わが国の税法では、課税対象となる一定の収入があったとしても、その収入を得るために何らかの費用が必要となった場合、その金額を控除した上で税額を乗じるという計算をするのが一般的です。
相続税に関しては、さらに複雑な計算が必要になってくるものの、基本的な考え方としてはこれと同様であり、実際に相続や遺贈などによって取得した財産の価額から、一定の葬式費用の金額は差し引くことできるとされています。

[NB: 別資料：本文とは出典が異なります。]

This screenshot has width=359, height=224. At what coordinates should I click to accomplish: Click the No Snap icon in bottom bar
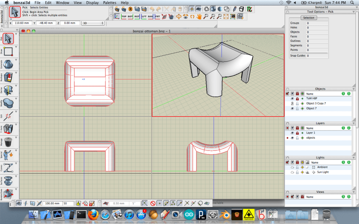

ただし、遺産総額から差し引くことができる金額は、あくまでも直接的に要した経費に近いものですので、種類によっては差し引くことができるものと、ならないものの両方があります。

 
例えば、差し引くことができるものとしては、葬式の際の火葬、埋葬、納骨のための費用、遺体や遺骨の回送のための費用、通夜など葬式に欠かせない費用、死体の捜索や死体・遺骨の運搬のための費用、僧侶への読経料などの費用といったものがあります。
いっぽう、差し引くことができないものとしては、香典返しのための費用、墓石や墓地の購入のための費用、墓地を借りる費用、初七日や四十九日などの葬儀以外の法事に要した費用、裁判上の必要があったための遺体解剖費用などといったものが挙げられます。